Records for this exercise.
Begin

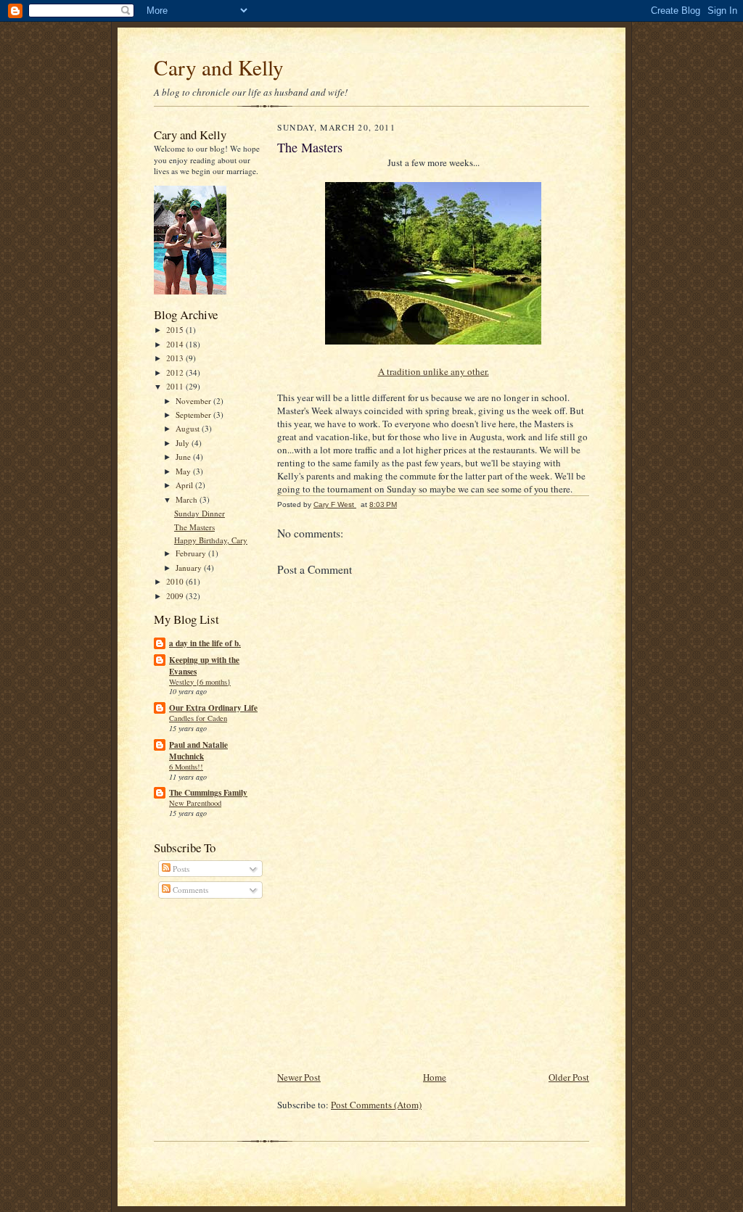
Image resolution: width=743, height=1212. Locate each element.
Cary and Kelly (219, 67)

End
Begin

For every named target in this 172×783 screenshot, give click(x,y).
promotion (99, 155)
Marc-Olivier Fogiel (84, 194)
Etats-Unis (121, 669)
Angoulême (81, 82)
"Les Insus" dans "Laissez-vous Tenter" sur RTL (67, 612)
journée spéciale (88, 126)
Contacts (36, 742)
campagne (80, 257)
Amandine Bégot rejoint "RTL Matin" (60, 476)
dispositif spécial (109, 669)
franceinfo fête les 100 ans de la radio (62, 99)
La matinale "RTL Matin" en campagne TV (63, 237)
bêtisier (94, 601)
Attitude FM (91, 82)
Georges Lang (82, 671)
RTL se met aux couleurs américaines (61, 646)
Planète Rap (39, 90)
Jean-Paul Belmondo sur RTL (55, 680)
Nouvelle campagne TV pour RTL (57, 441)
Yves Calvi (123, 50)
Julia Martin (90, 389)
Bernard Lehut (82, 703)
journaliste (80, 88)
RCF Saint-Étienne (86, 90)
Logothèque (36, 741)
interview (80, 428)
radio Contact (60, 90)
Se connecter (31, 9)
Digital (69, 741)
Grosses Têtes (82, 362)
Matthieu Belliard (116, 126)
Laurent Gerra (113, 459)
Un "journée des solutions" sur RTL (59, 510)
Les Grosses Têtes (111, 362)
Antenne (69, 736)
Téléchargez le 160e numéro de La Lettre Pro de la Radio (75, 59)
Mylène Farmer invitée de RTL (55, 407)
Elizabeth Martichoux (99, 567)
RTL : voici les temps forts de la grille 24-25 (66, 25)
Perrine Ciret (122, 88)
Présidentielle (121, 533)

End
Begin

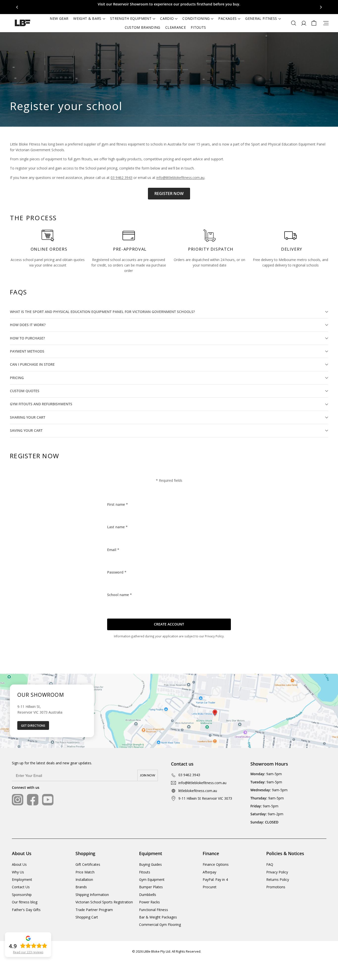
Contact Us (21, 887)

End

Aim of the task. Convert the records from the line containing "Mylène Farmer invitée de RTL (55, 407)" through the line containing "Perrine Ciret (122, 88)" into a numbered list. Include both of those lines and skip any blank lines.

Correct response.
1. Mylène Farmer invitée de RTL (55, 407)
2. Elizabeth Martichoux (99, 567)
3. RTL : voici les temps forts de la grille 24-25 (66, 25)
4. Perrine Ciret (122, 88)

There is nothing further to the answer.